La confession pudique d'un homme en souffrance.

"Je dois vous écrire. J'en ai besoin." Parce que sa sortie de prison s'approche, Aurélien entame un travail sur lui-même afin de l'affronter au mieux. Il commence par évoquer sa profonde solitude au milieu des "junkies, brutes débiles, pervers" et autres "désespérés", à commencer par son compagnon de cellule Franck, "un gosse qui serait mieux en hôpital psychiatrique" car "il est en train de perdre la tête à cause de ses cachets"... Il raconte sans tabou ce "mélange de haine et de trouille et de rage démente" qui est le quotidien de la prison où "les haines sont compressées, comprimées, tendues comme des ressorts", où il faut user de ses poings pour faire sa place (au moins se faire oublier) sans céder à la violence ambiante. Ici, "on ne peut pas se permettre d'être faible", "pas mal de gens seraient assez contents de me faire la peau". "Tout pourrit avec le temps", "on ne se contente pas d'être enfermé physiquement, on s'enferme mentalement".

Alors pour Aurélien, les visites d'Anne sont une véritable bouffée d'air frais ! "Vous me faites réfléchir", "vous mettez en avant ce que j'ai de meilleur". Cela commence avec la découverte des livres d'art, "une grande consolation" dans cet environnement sombre (au sens propre comme au figuré !) : les tableaux lui rappellent que par certains aspects, le monde est beau. Tout dépend de ce que l'on en fait. Alors Aurélien fait "du chemin dans ma tête", revenant sur son enfance, notamment avec son grand-père, dans la montagne. De bons souvenirs, qui amènent le retour des rêves, "ceux dont on se souvient". Avec Anne et "ce que vous remuez en moi", le prisonnier revient progressivement à la vie.

Pour autant la démarche est difficile, faisant aussi remonter les traumatismes, la mort choquante de Grand-père, l'accident de son père qu'il a à peine connu, la faiblesse de sa mère, la personnalité cachée de Patrick le beau-père. Souvent proche d'abandonner, Aurélien lutte contre le désespoir ("très gros coup de cafard", "ce sont les derniers mois les plus durs"), s'accrochant à "mon ange" : "Les anges, ils nous aident à porter nos fardeaux, nos souffrances et nos peurs". Il ne cherche pas d'excuse à son acte (même s'il a des circonstances atténuantes), cependant on sent que la démarche ne pourra être complète qu'avec cet ultime récit. Ce que souhaite avant tout Aurélien, c'est ne pas gâcher cette seconde chance... or "la liberté me terrifie parce que le monde extérieur m'est devenu tout à fait étranger". Et surtout, il s'est attaché à Anne... est-ce réciproque ? "Vous êtes probablement plus importante pour moi que je ne le suis pour vous"...

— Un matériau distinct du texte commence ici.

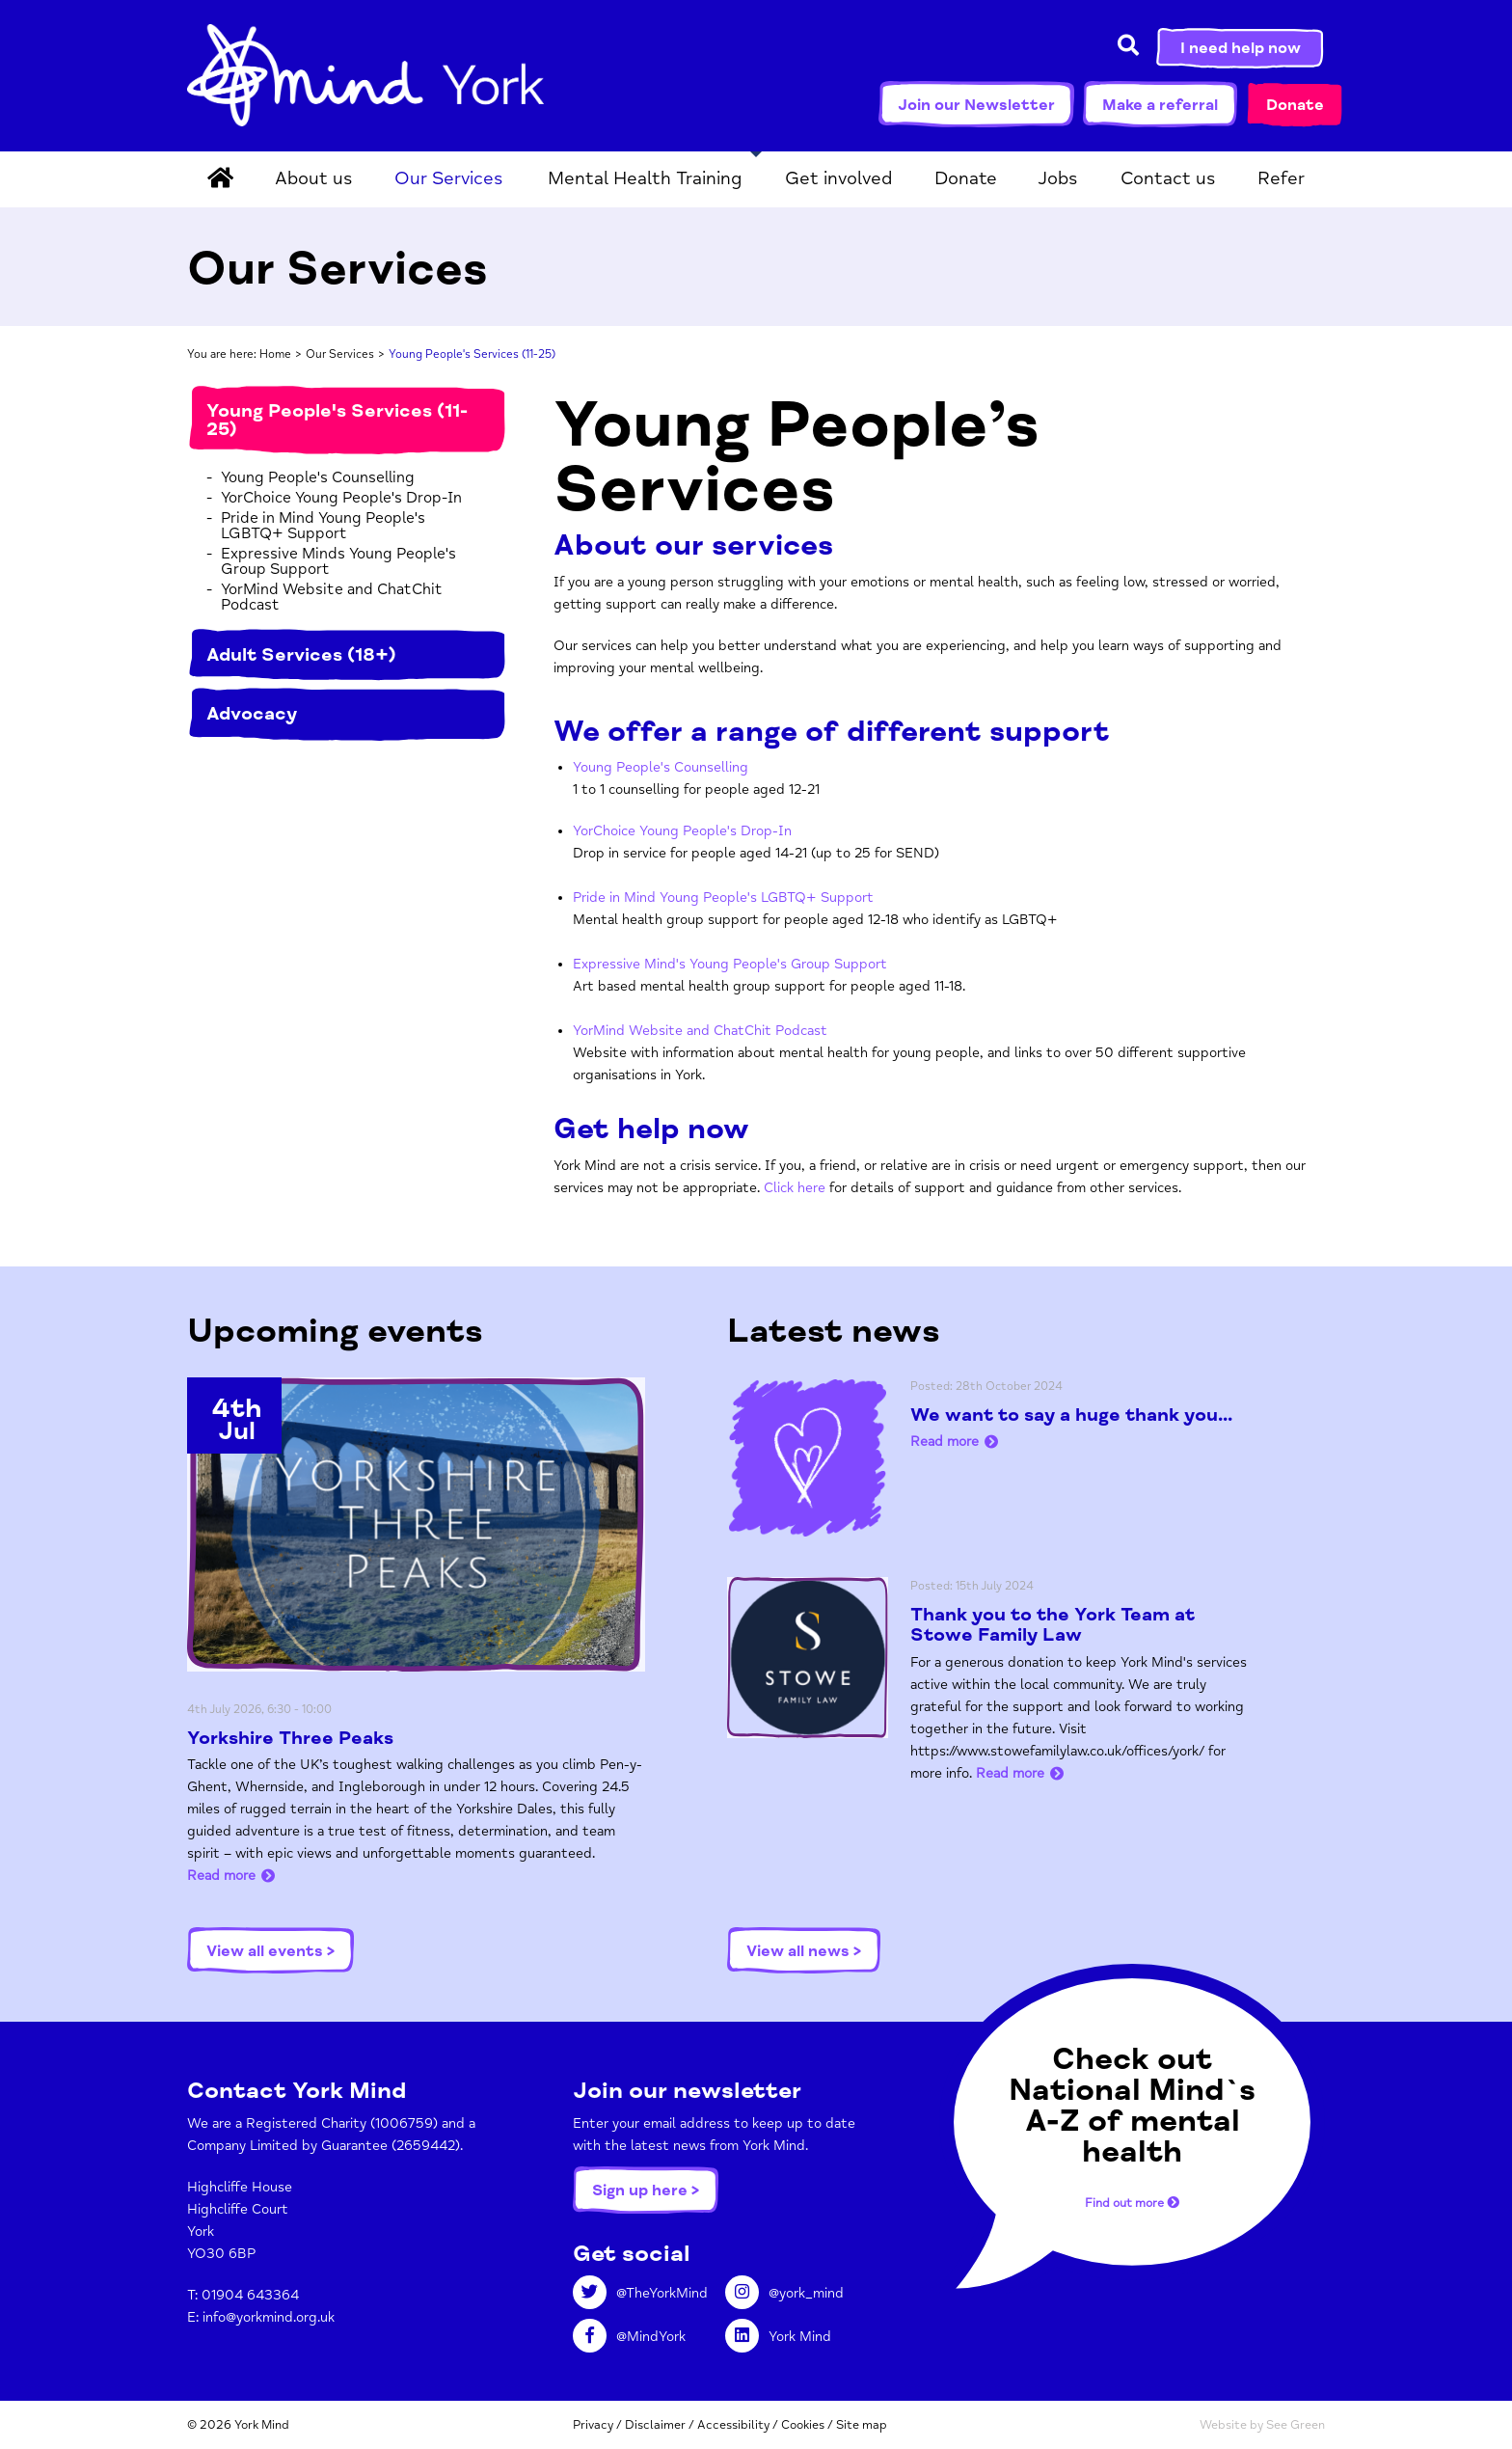 Image resolution: width=1512 pixels, height=2449 pixels. What do you see at coordinates (318, 477) in the screenshot?
I see `Young People's Counselling` at bounding box center [318, 477].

On pourrait trouver dommage qu'Aurélien ne transmette aucune de ses lettres. Mais en réalité, l'écriture finit par libérer, un peu, la parole : "C'était la première fois que, de vive voix, je vous parlais de la montagne de Grand-père". Bien qu'il soit peu loquace durant les entrevues, Anne perçoit la fragilité du mastodonte, sa curiosité d'esprit, sa capacité à changer dans un environnement plus propice que celui qu'il a connu et qui l'a mené en prison. Aurélien a peur de perdre Anne en sortant, mais l'on sent bien que des liens se sont tissés entre ces deux-là et que des projets communs sont envisageables. Oui, la rédemption existe car "toutes les passions, toutes les choses menées à fond méritent l'attention". Et surtout, ce retour sur soi aura permis à Aurélien de retrouver sa dignité : "la seule chose qui compte vraiment c'est de s'estimer, soi". Dès lors, tout devient possible.